Google Chrome Canary For Mac Takes Flight

Google has released a Mac version of its Chrome Canary browser build, arriving nine months after the Canary for Windows release.

Canary is the pre-Dev build of Chrome, and sits somewhere between being too unstable and being a developer build. It is meant for intrepid users who enjoy testing bleeding edge technology and don’t mind a few bugs. Most users run it alongside a more stable build of Chrome, to provide backup at times when Canary is unusable.

“When we released Google Chrome Canary for Windows last year to help get more feedback on crashes from the bravest Chrome users, we weren’t sure how many people would tolerate using a completely untested build of Chrome,” said Google software engineer Mark Mentovai in a blog post.

“Since then, hundreds of thousands of Windows users have contributed to Chrome’s development by using the Canary and sending us valuable feedback. Thanks!”

No manual testing

Mentovai explained that the Mac version of Google Chrome Canary follows the same philosophy as the Windows version: it automatically updates more frequently than the Dev channel, and does not undergo any manual testing before each release.

“Because we expect it to be unstable and, at times, unusable, you can run it concurrently with a Dev, Beta, or Stable version of Google Chrome.

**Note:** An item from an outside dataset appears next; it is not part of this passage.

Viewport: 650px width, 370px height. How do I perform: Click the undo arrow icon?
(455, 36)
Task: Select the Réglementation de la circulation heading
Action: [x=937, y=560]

Your Canary data remains separate, but if you set up Sync in each version of Chrome that you use, you can automatically continue using the same set of bookmarks, extensions, themes, and more,” he said.

The Mac build comes as Chrome is making incremental gains against browser incumbents Microsoft Internet Explorer, Mozilla Firefox and Apple Safari. Research from Net Applications earlier this yeat revealed that Google’s Chrome web browser nudged up to 10.9 percent through February. This was a modest rise from its January position of 10.7 percent market share.

Following the launch of Canary for Windows in August 2010, Chrome Product Manager Henry Bridge described the Canary build as a sort of a stop-gap to keep Chrome from losing momentum. He noted that the Chrome team already releases a developer build almost weekly, but that Chrome development misses a beat when it migrates a developer channel release to the beta channel.

Chrome 11 on the way

Last month Google revealed that it had paid $16,500 (£9,900) to developers for plugging 27 vulnerabilities in its primary Chrome web browser.

The move paves the way for the launch of the Chrome 11, which launched to the stable channel for Windows, Mac and Linux on 27 April, and includes such perks as speech input translation.

Google pays the bug hunters through its Chromium Security Rewards program, a crowdsourced approach to letting developers earn money by helping Google squash bugs in Chrome.